• [GOAL OF THE EXERCISE] Which lines in the entries below contain the word "width"? Pick out each of them and copy it in full.

[Rows on where targets appear]
_ _ _
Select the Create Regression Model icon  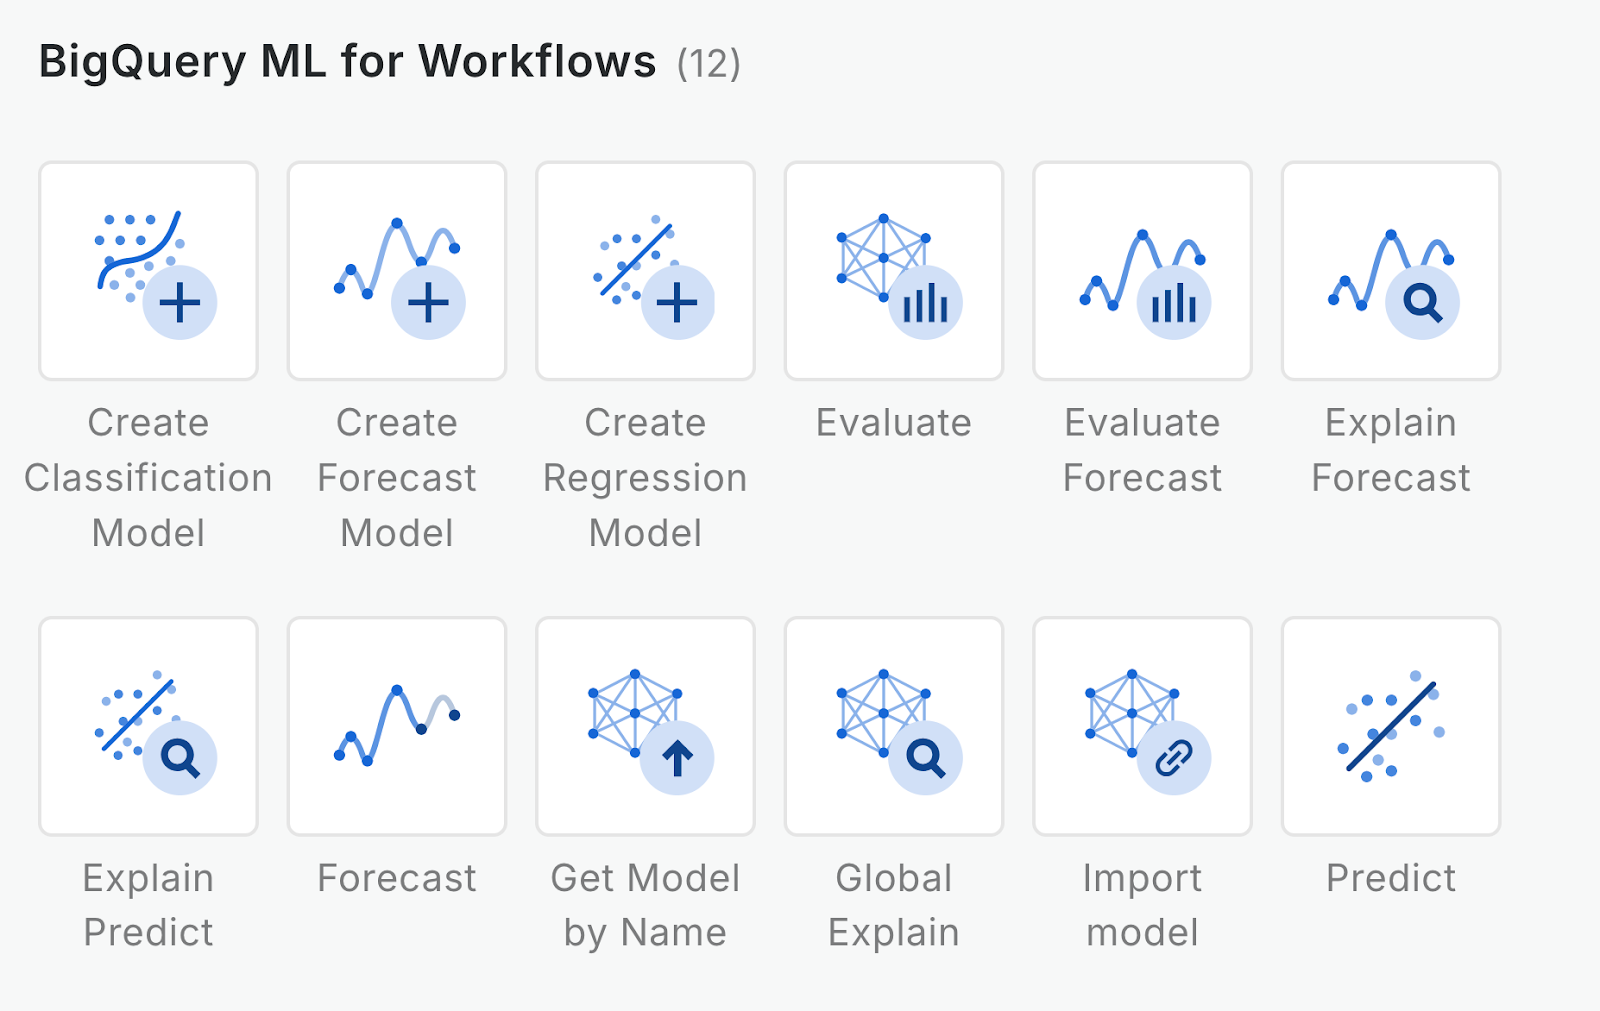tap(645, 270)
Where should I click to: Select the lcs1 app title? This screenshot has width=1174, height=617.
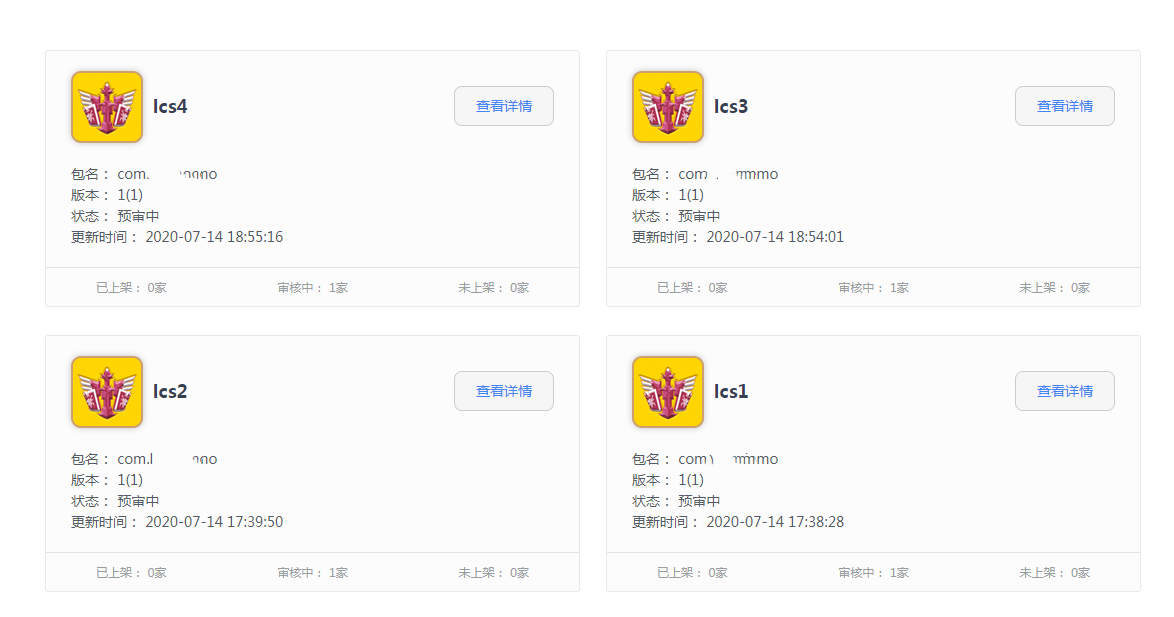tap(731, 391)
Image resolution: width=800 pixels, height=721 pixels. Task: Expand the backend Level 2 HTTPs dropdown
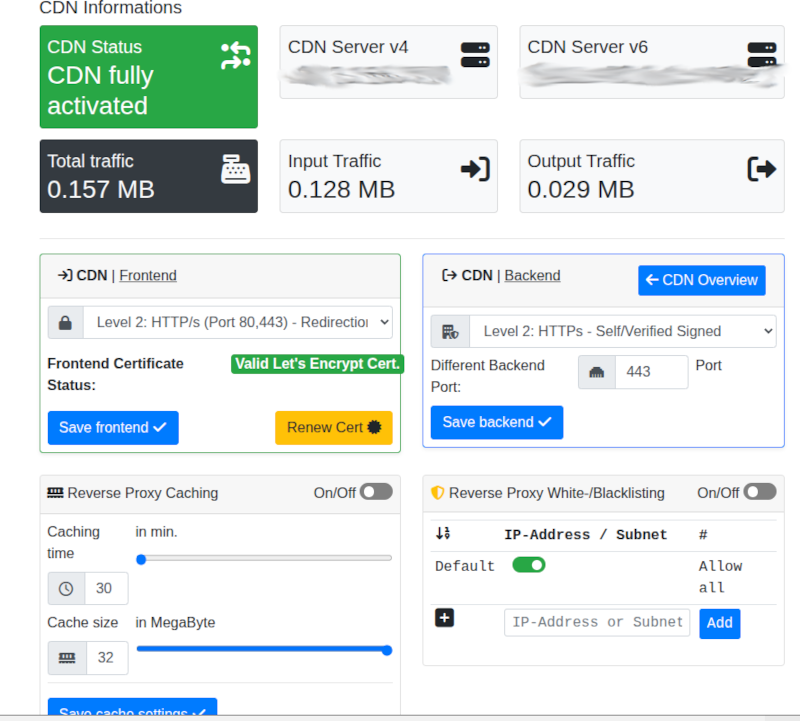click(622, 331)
_ _ _
• [RESULT FOR THIS EXERCISE]
Where should I click to: Select the lcs1 app title? This screenshot has width=1174, height=617.
Image resolution: width=800 pixels, height=721 pixels. Task: Expand the backend Level 2 HTTPs dropdown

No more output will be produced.